Mrs Bridgenorth. Lesbia: Boxer: heres a pretty mess!
Collins goes out discreetly.
The general. Whats the matter?
Mrs Bridgenorth. Reginald’s in London, and wants to come to the wedding.
The general [stupended] Well, dash my buttons!
Lesbia. Oh, all right, let him come.
The general. Let him come! Why, the decree has not been made absolute yet. Is he to walk in here to Edith’s wedding, reeking from the Divorce Court?

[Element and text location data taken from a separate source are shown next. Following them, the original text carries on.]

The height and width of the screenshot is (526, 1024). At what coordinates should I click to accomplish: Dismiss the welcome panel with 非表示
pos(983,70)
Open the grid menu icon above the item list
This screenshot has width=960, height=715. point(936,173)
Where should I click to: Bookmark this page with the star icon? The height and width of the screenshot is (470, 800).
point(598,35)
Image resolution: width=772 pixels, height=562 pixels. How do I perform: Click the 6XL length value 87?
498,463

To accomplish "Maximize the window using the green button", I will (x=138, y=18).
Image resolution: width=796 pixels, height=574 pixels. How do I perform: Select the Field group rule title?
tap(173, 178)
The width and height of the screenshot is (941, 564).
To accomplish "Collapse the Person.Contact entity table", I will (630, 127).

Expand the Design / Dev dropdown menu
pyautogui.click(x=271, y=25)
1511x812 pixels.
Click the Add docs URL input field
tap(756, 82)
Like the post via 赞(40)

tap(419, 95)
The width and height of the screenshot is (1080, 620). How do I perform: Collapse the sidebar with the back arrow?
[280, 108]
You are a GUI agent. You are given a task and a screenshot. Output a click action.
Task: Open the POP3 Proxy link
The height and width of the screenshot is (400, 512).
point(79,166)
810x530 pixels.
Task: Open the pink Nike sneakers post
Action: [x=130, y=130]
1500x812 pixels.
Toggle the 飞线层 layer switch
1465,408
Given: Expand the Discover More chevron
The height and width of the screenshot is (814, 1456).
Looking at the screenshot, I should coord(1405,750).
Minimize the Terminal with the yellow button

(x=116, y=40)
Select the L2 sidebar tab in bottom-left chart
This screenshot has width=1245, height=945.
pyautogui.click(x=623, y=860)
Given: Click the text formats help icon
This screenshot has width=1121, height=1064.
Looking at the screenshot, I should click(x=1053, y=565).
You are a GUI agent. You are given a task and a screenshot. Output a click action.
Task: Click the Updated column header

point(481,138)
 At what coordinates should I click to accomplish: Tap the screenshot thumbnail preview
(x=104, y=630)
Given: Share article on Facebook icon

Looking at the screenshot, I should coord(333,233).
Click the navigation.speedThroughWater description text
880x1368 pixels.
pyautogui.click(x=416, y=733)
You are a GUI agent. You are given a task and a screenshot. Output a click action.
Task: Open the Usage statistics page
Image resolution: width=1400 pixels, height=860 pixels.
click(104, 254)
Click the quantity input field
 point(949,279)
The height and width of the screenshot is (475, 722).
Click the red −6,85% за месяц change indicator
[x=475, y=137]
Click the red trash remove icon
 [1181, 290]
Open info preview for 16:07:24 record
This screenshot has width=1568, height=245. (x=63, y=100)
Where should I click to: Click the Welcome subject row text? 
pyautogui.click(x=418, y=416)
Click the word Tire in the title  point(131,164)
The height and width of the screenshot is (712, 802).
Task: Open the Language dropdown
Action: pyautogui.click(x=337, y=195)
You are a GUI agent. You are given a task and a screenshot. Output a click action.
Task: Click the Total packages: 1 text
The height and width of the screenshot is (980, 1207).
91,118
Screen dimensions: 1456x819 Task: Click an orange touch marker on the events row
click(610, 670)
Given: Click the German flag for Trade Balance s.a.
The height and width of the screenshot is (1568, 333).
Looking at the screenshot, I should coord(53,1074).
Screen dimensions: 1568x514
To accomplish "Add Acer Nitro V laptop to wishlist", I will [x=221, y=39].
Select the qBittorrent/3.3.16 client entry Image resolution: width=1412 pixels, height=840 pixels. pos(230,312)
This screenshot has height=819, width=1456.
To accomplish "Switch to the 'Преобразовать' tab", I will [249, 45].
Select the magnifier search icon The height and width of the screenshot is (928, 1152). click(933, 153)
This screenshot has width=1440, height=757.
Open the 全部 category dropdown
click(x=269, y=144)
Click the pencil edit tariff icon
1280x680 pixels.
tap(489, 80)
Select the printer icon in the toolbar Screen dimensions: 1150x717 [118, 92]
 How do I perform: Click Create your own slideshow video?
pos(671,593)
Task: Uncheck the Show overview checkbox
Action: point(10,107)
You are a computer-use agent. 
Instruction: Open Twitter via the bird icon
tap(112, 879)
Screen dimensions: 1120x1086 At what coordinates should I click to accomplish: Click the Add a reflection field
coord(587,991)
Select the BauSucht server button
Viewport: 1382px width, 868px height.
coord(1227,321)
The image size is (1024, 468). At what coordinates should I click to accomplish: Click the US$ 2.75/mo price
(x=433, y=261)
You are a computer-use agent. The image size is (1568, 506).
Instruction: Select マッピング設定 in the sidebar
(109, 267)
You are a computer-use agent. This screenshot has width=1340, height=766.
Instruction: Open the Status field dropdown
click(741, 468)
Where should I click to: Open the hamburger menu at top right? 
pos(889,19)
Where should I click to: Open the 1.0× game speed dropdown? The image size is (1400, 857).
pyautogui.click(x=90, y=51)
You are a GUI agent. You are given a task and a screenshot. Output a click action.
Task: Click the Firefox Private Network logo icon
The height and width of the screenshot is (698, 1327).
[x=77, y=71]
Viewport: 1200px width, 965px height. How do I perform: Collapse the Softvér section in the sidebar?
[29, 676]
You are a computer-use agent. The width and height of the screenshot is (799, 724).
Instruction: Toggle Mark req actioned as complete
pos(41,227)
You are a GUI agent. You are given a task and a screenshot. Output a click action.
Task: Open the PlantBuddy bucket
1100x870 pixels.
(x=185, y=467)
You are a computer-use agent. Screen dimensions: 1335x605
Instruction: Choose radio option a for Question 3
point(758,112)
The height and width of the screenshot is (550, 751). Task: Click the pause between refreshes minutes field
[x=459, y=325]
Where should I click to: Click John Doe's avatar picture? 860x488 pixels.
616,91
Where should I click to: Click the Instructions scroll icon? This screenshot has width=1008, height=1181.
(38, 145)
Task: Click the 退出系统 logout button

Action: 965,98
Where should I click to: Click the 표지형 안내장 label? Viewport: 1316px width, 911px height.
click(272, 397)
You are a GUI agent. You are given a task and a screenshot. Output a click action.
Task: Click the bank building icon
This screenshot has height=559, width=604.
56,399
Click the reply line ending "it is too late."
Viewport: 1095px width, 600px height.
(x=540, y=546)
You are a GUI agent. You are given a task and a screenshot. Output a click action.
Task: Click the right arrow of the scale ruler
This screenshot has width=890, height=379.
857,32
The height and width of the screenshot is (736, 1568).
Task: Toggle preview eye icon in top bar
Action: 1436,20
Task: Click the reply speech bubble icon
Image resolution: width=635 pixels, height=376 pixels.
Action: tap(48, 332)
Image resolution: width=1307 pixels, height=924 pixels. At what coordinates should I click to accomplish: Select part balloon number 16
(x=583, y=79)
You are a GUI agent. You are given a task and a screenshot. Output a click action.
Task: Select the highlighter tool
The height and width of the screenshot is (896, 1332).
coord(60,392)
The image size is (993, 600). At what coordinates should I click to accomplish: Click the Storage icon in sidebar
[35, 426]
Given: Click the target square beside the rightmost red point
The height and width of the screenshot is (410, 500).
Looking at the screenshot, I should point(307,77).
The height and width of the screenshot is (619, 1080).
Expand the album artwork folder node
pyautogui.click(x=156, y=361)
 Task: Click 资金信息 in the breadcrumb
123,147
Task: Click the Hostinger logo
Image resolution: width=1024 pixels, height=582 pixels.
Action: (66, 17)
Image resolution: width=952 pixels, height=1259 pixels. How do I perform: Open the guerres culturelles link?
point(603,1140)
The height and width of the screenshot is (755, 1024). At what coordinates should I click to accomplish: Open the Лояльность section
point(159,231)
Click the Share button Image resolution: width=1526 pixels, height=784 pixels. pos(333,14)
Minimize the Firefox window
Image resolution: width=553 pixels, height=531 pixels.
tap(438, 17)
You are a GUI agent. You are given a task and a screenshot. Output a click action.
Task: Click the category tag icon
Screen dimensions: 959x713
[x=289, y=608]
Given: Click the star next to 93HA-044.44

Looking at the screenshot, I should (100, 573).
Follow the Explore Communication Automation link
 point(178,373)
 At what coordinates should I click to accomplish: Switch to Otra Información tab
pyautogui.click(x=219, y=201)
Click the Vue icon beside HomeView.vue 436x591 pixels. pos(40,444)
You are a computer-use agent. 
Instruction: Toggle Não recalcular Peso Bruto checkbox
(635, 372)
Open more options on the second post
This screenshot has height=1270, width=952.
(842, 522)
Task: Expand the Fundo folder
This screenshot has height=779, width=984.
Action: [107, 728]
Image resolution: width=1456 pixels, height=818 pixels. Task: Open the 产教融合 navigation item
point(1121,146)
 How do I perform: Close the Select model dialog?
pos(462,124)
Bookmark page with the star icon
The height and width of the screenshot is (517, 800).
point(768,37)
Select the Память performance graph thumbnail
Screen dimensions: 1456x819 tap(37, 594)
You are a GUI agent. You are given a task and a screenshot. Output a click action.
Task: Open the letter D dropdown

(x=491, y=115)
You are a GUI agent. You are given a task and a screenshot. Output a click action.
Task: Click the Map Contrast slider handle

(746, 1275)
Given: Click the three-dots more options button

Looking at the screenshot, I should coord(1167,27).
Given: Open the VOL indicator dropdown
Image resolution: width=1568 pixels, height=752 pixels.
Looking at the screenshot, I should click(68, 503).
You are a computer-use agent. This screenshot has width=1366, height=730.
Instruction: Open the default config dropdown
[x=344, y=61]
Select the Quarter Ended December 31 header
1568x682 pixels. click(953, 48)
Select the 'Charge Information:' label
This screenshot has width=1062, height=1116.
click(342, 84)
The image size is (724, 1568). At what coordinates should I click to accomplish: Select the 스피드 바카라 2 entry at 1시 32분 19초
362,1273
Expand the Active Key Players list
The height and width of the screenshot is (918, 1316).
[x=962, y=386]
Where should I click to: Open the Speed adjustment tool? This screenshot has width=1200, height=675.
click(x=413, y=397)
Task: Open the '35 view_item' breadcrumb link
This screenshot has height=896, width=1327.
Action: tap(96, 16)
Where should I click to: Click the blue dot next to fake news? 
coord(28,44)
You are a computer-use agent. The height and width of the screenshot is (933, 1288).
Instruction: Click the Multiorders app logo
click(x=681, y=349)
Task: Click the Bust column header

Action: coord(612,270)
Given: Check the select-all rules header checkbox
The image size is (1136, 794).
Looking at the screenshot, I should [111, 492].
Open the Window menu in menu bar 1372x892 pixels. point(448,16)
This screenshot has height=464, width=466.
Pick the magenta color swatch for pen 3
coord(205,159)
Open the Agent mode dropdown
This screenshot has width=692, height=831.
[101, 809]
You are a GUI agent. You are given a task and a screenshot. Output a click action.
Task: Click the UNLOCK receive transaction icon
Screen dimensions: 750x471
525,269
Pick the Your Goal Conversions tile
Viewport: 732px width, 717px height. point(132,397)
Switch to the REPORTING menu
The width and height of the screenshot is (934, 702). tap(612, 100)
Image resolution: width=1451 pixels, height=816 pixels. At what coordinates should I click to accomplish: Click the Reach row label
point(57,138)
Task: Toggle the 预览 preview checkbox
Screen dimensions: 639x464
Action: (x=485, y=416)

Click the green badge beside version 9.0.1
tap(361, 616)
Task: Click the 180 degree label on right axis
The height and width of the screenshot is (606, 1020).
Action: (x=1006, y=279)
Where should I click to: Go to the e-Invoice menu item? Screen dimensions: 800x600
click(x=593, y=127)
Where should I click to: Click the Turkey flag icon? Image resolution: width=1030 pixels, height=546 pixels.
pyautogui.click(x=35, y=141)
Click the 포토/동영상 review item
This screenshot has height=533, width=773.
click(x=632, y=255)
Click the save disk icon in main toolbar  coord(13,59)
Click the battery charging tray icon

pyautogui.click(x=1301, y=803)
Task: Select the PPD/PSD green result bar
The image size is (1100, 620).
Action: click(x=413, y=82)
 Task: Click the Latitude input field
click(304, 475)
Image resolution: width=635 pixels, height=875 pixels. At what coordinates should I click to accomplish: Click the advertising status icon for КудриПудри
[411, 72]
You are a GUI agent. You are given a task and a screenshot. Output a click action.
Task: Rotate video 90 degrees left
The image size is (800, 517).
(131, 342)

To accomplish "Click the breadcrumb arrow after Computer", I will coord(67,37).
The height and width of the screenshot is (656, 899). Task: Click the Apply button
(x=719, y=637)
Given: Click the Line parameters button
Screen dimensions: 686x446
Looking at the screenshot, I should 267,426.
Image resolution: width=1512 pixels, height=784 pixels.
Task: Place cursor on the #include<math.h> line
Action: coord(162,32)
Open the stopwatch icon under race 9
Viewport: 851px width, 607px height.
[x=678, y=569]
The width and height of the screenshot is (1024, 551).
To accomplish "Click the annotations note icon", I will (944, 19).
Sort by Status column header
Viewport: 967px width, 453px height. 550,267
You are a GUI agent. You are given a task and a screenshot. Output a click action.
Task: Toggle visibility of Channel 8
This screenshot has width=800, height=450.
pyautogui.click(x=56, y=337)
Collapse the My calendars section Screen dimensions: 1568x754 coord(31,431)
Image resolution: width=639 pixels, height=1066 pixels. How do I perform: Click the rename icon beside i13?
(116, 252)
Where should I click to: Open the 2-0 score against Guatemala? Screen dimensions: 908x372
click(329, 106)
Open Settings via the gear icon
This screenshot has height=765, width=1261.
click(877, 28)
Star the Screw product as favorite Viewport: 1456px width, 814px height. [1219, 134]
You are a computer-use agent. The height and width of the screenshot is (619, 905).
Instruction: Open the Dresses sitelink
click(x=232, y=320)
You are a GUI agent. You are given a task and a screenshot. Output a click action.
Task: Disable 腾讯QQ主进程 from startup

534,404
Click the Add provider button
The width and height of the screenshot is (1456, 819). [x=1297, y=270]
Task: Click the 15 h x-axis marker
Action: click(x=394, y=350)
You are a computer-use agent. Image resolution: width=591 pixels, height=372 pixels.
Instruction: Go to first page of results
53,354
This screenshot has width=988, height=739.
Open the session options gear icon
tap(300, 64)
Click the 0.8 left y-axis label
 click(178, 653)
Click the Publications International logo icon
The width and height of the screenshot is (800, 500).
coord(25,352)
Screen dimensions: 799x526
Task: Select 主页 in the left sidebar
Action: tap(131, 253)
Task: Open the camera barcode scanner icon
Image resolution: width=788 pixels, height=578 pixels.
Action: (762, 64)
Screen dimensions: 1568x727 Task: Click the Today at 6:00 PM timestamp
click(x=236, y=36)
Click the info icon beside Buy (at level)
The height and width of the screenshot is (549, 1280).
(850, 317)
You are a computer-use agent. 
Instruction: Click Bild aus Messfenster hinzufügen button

Mrs Bridgenorth [vexedly sitting down in the middle chair] It’s too bad. No: I cant forgive him, Lesbia, really. A man of Reginald’s age, with a young wife—the best of girls, and as pretty as she can be—to go off with a common woman from the streets! Ugh!
Lesbia. You must make allowances. What can you expect? Reginald was always weak. He was brought up to be weak. The family property was all mortgaged when he inherited it. He had to struggle along in constant money difficulties, hustled by his solicitors, morally bullied by the Barmecide, and physically bullied by Boxer, while they two were fighting their own way and getting well trained. You know very well he couldnt afford to marry until the mortgages were cleared and he was over fifty. And then of course he made a fool of himself marrying a child like Leo.
The general. But to hit her! Absolutely to hit her! He knocked her down—knocked her flat down on a flowerbed in the presence of his gardener. He! the head of the family! the man that stands before the Barmecide and myself as Bridgenorth of Bridgenorth! to beat his wife and go off with a low woman and be divorced for it in the face of all England! in the face of my uniform and Alfred’s apron! I can never forget what I felt: it was only the King’s personal request—virtually a command—that stopped me from resigning my commission. I’d cut Reginald dead if I met him in the street.
Mrs Bridgenorth. Besides, Leo’s coming. Theyd meet. It’s impossible, Lesbia.
Lesbia. Oh, I forgot that. That settles it. He mustnt come.
The general. Of course he mustnt. You tell him that if he enters this house, I’ll leave it; and so will every decent man and woman in it.
Collins [returning for a moment to announce] Mr Reginald, maam. [He withdraws when Reginald enters].
The general [beside himself] Well, dash my buttons!!
Reginald is just the man Lesbia has described. He is hardened and tough physically, and hasty and boyish in his manner and speech, belonging as he does to the large class of English gentlemen of property (solicitor-managed) who have never developed intellectually since their schooldays. He is a muddled, rebellious, hasty, untidy, forgetful, always late sort of man, who very evidently needs the care of a capable woman, and has never been lucky or attractive enough to get it. All the same, a likeable man, from whom nobody apprehends any malice nor expects any achievement. In everything but years he is younger than his brother the General.